In 2008 the total number of full-time equivalent jobs was 25. The number of jobs in the primary sector was 15, all of which were in agriculture. There were no jobs in the secondary sector. The number of jobs in the tertiary sector was 10. In the tertiary sector; 2 were in wholesale or retail sales or the repair of motor vehicles, 5 or 50.0% were in a hotel or restaurant, 1 was a technical professional or scientist, 2 were in education.

In 2000, there were 3 workers who commuted into the municipality and 79 workers who commuted away. The municipality is a net exporter of workers, with about 26.3 workers leaving the municipality for every one entering. Of the working population, 38.8% used public transportation to get to work, and 44.9% used a private car.

==Religion==
From the 2000 census, 211 or 89.8% were Roman Catholic, while 13 or 5.5% belonged to the Swiss Reformed Church. Of the rest of the population, there were 3 members of an Orthodox church (or about 1.28% of the population). There was 1 individual who was Islamic. 4 (or about 1.70% of the population) belonged to no church, are agnostic or atheist, and 3 individuals (or about 1.28% of the population) did not answer the question.

==Education==
In Zeneggen about 85 or (36.2%) of the population have completed non-mandatory upper secondary education, and 18 or (7.7%) have completed additional higher education (either university or a Fachhochschule). Of the 18 who completed tertiary schooling, 66.7% were Swiss men, 22.2% were Swiss women.
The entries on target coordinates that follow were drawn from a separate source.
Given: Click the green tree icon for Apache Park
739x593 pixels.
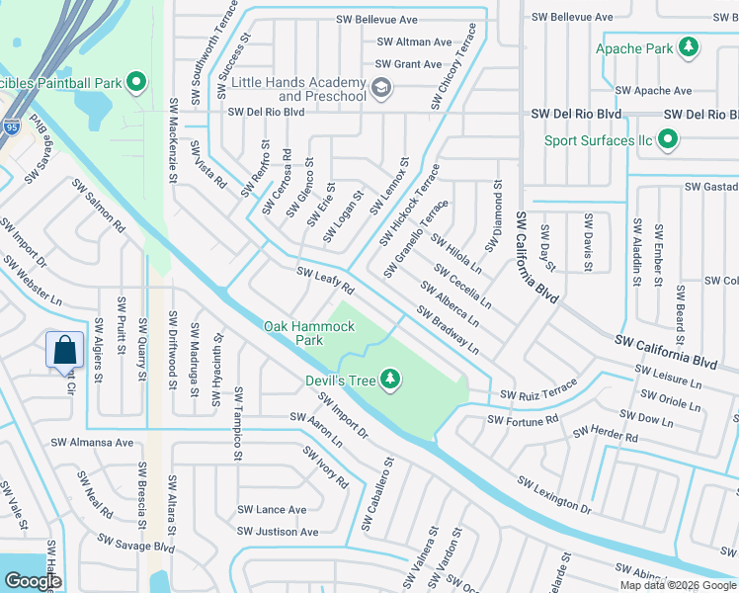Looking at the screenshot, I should point(688,47).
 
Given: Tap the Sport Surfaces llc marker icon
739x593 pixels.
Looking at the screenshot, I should point(669,139).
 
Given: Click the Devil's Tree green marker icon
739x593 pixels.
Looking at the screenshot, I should point(391,379).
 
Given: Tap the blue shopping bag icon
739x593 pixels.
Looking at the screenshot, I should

During the 2010-2011 school year there were a total of 23 students in the Zeneggen school system. The education system in the Canton of Valais allows young children to attend one year of non-obligatory Kindergarten. During that school year, there was one kindergarten class (KG1 or KG2) and 5 kindergarten students. The canton's school system requires students to attend six years of primary school. In Zeneggen there were a total of 2 classes and 23 students in the primary school. The secondary school program consists of three lower, obligatory years of schooling (orientation classes), followed by three to five years of optional, advanced schools. All the lower and upper secondary students from Zeneggen attend their school in a neighboring municipality.

As of 2000, there was one student in Zeneggen who came from another municipality, while 17 residents attended schools outside the municipality.

Zeneggen is home to the Schul- und Gemeindebibliothek (municipal library of Zeneggen). The library has (As of 2008) 2,095 books or other media, and loaned out 1,161 items in the same year. It was open a total of 78 days with average of 2 hours per week during that year.